## Text section
+---+

A few years ago, I worked hard to throw a great celebration for our family. I spent a lot of time shopping, cooking, planning activities, and — I’m not going to lie — spending money. I wanted to give everyone some time off so they could sit back and not have to do anything. I wanted that three-day weekend to feel special for everyone.
But I didn’t realize that prioritizing everyone’s relaxation was setting myself up for things to go perfectly or for me to be really disappointed.
You’ll never guess which way things went.
The downward spiral kicked off when my son said something funny but sarcastic and, as it turns out, hurtful. I was crushed. I wanted to yell, “Do you know how hard I worked to make this great for all of you?”
But of course, they didn’t know — because I hadn’t invited anyone else into the process.
I had stayed up until midnight making extra food, when I should have spent that time with the people I love. Because by the time they filled up on appetizers, no one had room for all of my side dishes anyway.
In my effort to relieve my loved ones’ stress, I was only adding more to my own.
As a people-pleasing oldest daughter, I’ve often felt I must shoulder the responsibility alone. But I’ve learned I don’t have to stay alone. So much hurt, disappointment, and discouragement can be avoided by having conversations about expectations and sharing the load.
I love how the Message expresses Proverbs 21:5: “Careful planning puts you ahead in the long run; hurry and scurry puts you further behind.”
I have lived most of my life in hurry and scurry.
But no more, friend …
I’m making a shift in how I approach family gatherings and I’m hoping you will too.
Because this holiday, I’m not worried about whether your son gets the cologne he wants or your sister gets the KitchenAid she’s been talking about since last year, or your husband or dad or uncle gets served the perfect slice of pie.
Beloved, my concern is for you. You, the one who wants to make sure everyone is happy. The one who has somehow been assigned to make sure that no one is upset or disappointed. The one who knows everyone’s triggers and is trying to keep them from all going off at the same time.
Beloved, I am worried about you.
Make your list. Right now. And then start asking …
- What others can bring
- Who can pick up grandma
- Who can take over all the desserts
- Who will be in charge of dishes
And next year?
What parts of that list can someone else take over completely?

+---+

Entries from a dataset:

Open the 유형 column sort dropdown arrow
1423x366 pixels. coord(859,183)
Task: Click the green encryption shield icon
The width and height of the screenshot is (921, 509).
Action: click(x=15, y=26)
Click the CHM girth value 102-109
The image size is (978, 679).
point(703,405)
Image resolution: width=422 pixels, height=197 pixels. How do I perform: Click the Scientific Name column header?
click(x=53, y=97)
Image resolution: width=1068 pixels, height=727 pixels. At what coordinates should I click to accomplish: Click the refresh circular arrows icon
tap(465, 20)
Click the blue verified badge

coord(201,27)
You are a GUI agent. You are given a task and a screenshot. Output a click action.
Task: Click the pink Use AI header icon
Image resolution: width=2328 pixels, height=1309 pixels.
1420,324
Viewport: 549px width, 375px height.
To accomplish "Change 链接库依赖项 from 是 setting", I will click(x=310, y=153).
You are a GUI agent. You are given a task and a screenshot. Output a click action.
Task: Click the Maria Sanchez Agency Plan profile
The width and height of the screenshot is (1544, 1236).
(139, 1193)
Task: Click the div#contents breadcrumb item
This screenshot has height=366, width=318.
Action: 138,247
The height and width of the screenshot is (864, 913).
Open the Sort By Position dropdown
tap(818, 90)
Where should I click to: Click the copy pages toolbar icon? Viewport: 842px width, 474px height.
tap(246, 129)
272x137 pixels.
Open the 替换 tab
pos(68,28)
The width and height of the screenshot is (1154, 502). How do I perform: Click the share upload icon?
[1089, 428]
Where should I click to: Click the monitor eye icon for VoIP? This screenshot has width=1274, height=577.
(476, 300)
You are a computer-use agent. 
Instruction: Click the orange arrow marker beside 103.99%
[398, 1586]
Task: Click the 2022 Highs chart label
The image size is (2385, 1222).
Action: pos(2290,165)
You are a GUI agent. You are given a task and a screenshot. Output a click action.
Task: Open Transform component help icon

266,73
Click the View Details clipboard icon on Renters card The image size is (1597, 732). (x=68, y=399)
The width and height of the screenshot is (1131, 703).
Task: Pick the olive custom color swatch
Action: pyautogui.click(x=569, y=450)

+---+

## Your instructions
Copy the holiday hosting text from the words "A few years" through the words "way things went.", and swap "celebration" for "party" along the way.

## Result for this task
A few years ago, I worked hard to throw a great party for our family. I spent a lot of time shopping, cooking, planning activities, and — I’m not going to lie — spending money. I wanted to give everyone some time off so they could sit back and not have to do anything. I wanted that three-day weekend to feel special for everyone.
But I didn’t realize that prioritizing everyone’s relaxation was setting myself up for things to go perfectly or for me to be really disappointed.
You’ll never guess which way things went.